Input section start

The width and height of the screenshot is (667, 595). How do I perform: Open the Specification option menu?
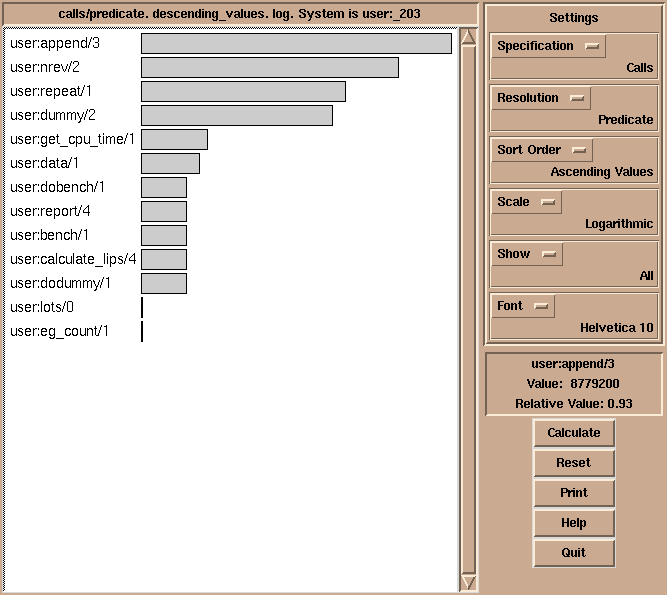pyautogui.click(x=548, y=46)
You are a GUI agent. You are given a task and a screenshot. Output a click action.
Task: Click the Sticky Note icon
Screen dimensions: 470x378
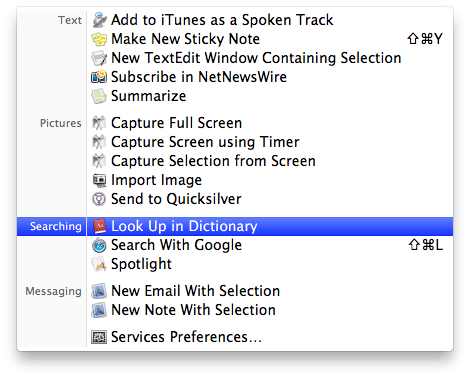point(99,39)
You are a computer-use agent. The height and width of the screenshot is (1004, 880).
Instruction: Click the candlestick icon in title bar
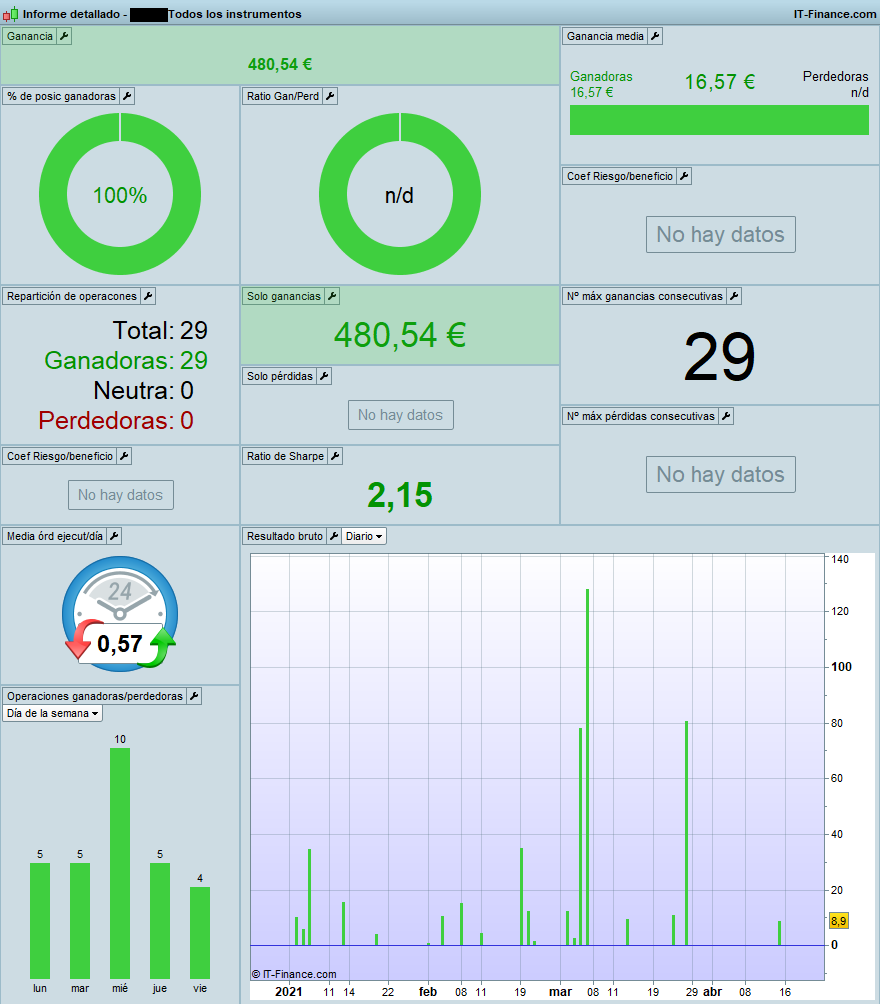tap(10, 14)
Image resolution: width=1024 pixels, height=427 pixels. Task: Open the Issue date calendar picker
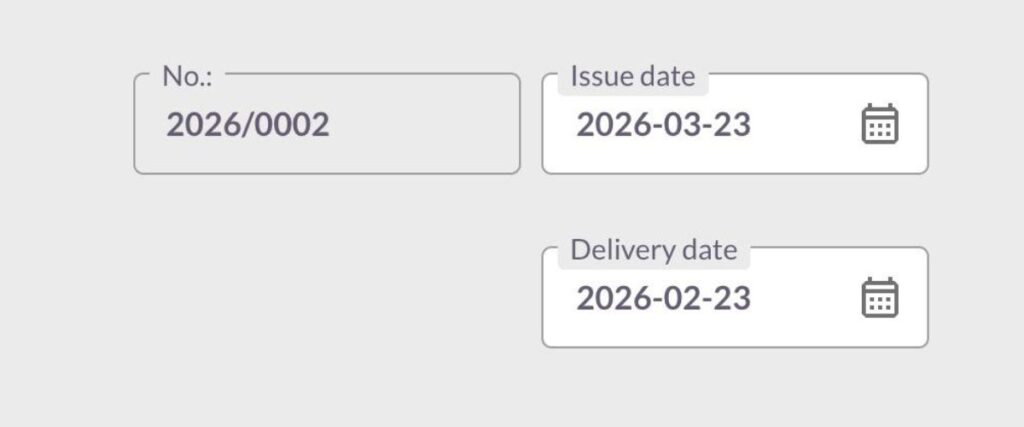880,124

Input section end

§ Task item: Set down exactly the lines of the entries above from the one holding "Instruction: Click the" through the last one, including both, with the pictures left out.

§ Written response:
Instruction: Click the candlestick icon in title bar
tap(10, 14)
Image resolution: width=1024 pixels, height=427 pixels. Task: Open the Issue date calendar picker
880,124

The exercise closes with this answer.